• **Given task**: Render the listing below as a Markdown table with the columns No. and Line, one row per line. Start at the line containing "Click the 5,00 kW axis label", end at the line containing "(x=114, y=412)", include both of those lines, and skip any blank lines.

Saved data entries
::::
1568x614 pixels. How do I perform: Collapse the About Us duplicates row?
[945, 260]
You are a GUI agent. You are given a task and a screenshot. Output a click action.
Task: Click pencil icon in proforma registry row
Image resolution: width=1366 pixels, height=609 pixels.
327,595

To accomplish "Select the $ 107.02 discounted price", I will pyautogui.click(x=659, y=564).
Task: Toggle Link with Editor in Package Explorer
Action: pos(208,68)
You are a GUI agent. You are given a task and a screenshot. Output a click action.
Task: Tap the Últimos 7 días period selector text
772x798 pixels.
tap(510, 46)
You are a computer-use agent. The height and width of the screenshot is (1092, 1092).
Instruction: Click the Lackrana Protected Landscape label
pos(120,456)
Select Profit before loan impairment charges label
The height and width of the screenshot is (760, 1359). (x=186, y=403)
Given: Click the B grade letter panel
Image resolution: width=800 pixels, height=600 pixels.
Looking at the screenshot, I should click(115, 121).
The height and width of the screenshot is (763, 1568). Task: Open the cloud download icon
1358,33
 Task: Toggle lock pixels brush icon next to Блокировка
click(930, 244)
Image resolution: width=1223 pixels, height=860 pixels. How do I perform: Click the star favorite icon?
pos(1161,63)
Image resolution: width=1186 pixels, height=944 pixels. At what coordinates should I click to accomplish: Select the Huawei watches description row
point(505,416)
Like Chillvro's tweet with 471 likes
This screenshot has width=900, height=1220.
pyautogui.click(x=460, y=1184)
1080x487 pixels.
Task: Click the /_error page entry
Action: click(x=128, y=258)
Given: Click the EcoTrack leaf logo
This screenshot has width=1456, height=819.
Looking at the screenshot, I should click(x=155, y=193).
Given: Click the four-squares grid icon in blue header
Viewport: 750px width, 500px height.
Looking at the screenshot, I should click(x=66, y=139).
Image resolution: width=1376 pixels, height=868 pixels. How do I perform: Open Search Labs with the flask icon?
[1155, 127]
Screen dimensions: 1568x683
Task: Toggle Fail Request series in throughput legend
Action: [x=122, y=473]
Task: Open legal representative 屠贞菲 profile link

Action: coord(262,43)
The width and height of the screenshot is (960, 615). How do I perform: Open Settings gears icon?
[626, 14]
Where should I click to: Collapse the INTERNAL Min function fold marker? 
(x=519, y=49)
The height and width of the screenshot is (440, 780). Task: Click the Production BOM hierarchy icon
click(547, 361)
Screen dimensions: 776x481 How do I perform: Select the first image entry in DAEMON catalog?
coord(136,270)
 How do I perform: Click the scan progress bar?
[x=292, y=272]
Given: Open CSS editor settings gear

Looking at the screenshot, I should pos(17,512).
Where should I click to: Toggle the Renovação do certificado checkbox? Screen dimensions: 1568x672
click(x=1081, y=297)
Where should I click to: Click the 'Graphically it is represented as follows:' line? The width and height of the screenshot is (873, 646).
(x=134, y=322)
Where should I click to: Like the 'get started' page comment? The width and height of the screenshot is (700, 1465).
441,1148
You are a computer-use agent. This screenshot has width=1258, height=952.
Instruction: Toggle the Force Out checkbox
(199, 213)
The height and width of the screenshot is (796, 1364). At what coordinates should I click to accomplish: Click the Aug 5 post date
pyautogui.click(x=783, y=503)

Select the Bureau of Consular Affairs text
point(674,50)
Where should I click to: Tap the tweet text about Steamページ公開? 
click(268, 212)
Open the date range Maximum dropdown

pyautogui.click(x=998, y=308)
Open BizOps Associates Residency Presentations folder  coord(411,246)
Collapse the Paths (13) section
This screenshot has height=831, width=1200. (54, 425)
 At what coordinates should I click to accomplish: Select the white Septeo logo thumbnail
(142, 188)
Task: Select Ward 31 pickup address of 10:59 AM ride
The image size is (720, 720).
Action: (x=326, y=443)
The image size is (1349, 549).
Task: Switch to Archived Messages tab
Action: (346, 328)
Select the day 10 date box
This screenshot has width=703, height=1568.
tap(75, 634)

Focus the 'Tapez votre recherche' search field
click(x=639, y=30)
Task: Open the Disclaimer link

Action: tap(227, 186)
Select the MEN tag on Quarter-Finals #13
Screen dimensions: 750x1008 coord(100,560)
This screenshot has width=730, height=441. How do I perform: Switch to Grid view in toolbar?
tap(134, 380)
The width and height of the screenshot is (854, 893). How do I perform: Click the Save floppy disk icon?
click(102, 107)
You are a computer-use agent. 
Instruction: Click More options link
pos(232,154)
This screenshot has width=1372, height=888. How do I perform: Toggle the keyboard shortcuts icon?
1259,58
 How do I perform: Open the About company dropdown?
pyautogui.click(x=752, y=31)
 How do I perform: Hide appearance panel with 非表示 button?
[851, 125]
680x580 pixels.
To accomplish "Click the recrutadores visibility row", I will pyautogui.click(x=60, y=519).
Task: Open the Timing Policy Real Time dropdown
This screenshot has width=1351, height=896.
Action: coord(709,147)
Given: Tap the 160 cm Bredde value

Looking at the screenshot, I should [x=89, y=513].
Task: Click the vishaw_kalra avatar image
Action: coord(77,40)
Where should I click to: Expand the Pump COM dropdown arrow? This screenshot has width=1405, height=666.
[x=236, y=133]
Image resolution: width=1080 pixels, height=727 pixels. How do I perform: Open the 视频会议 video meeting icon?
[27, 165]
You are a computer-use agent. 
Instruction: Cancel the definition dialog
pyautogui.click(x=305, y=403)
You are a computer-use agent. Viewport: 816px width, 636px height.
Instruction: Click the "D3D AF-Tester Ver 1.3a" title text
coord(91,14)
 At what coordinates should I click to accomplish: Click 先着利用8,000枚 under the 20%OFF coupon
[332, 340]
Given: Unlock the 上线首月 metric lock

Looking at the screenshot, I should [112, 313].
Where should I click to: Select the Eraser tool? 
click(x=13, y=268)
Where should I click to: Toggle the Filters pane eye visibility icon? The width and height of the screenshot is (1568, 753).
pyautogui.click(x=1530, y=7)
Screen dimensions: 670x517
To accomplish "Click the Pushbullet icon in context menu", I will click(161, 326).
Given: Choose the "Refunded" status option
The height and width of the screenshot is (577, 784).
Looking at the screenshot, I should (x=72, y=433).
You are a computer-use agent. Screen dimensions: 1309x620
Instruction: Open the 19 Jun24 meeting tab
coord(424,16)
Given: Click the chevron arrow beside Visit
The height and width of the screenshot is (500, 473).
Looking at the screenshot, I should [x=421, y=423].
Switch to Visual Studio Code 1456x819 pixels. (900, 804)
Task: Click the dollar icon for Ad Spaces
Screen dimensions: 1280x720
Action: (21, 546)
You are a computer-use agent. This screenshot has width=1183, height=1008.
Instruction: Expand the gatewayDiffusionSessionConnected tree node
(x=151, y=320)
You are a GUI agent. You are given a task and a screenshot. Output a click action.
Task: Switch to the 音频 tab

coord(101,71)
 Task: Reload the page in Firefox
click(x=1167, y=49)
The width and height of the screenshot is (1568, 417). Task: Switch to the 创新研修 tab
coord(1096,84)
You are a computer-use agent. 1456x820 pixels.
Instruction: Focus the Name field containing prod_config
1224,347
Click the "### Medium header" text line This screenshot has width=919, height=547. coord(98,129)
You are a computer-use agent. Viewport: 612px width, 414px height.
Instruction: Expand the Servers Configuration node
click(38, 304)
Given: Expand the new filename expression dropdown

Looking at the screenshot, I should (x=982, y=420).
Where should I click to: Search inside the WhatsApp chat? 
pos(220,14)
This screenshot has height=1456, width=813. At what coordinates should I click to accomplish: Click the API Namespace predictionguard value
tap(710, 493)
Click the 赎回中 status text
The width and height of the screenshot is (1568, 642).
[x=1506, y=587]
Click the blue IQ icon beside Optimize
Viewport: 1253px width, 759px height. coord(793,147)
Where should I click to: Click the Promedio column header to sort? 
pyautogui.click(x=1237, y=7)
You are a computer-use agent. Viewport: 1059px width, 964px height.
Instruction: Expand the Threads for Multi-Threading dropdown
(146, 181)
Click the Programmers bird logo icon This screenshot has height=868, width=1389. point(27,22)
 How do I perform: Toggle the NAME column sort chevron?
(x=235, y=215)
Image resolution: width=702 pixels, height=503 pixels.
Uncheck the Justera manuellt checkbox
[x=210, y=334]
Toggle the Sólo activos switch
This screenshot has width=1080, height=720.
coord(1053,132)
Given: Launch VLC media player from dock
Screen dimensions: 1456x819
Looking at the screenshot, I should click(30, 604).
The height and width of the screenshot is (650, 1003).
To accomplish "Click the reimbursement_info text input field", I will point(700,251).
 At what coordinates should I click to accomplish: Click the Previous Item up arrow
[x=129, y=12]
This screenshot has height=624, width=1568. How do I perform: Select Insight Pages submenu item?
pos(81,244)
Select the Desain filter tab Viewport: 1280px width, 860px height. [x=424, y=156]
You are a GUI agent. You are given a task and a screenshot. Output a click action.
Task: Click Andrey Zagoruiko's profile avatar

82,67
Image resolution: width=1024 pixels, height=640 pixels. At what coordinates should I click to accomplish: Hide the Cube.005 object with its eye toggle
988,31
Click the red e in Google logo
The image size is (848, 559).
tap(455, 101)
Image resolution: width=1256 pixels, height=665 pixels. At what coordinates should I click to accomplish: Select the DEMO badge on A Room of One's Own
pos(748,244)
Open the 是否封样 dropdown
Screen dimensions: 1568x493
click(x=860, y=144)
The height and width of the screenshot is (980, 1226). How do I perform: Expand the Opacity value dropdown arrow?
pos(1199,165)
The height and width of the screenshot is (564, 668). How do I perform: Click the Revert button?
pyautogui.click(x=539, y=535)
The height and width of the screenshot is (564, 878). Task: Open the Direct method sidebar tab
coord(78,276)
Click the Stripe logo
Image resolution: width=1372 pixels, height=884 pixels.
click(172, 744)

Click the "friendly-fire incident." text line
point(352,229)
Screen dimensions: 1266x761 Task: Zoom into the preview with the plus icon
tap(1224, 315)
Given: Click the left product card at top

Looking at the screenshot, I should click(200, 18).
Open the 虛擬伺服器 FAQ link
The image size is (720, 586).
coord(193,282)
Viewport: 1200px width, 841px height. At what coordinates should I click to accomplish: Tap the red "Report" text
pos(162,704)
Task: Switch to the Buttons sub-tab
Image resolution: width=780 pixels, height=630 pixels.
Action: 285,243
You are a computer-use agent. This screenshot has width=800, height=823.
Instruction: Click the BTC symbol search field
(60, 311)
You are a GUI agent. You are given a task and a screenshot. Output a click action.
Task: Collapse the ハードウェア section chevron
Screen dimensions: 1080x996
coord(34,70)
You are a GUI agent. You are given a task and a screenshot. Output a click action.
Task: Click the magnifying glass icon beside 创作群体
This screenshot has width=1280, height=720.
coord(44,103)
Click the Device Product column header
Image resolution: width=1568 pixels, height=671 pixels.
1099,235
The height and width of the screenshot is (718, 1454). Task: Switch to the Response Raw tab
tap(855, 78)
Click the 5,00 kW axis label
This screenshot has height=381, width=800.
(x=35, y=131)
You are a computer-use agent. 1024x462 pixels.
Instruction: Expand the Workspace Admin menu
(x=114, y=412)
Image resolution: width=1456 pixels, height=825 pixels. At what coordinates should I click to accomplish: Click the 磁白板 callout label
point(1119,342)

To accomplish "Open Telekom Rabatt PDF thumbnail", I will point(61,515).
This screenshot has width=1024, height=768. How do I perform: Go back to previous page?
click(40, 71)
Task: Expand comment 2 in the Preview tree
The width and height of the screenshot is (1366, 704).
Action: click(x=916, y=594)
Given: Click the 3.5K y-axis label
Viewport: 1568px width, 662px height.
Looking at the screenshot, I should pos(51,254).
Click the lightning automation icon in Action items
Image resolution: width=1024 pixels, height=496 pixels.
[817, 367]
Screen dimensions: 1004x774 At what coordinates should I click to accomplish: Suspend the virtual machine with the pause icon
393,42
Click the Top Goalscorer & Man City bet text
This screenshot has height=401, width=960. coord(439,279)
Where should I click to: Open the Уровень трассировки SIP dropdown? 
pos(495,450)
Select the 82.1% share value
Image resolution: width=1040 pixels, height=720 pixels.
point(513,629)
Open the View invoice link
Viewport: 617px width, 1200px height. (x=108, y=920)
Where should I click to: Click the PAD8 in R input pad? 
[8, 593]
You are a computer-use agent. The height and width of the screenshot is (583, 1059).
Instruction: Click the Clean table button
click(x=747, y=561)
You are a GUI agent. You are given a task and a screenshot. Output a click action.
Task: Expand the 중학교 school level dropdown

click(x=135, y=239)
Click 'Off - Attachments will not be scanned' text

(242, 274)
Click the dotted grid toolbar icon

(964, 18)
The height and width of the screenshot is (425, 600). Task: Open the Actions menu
::::
• **Written response**:
| No. | Line |
|---|---|
| 1 | Click the 5,00 kW axis label |
| 2 | This screenshot has height=381, width=800. |
| 3 | (x=35, y=131) |
| 4 | You are a computer-use agent. 1024x462 pixels. |
| 5 | Instruction: Expand the Workspace Admin menu |
| 6 | (x=114, y=412) |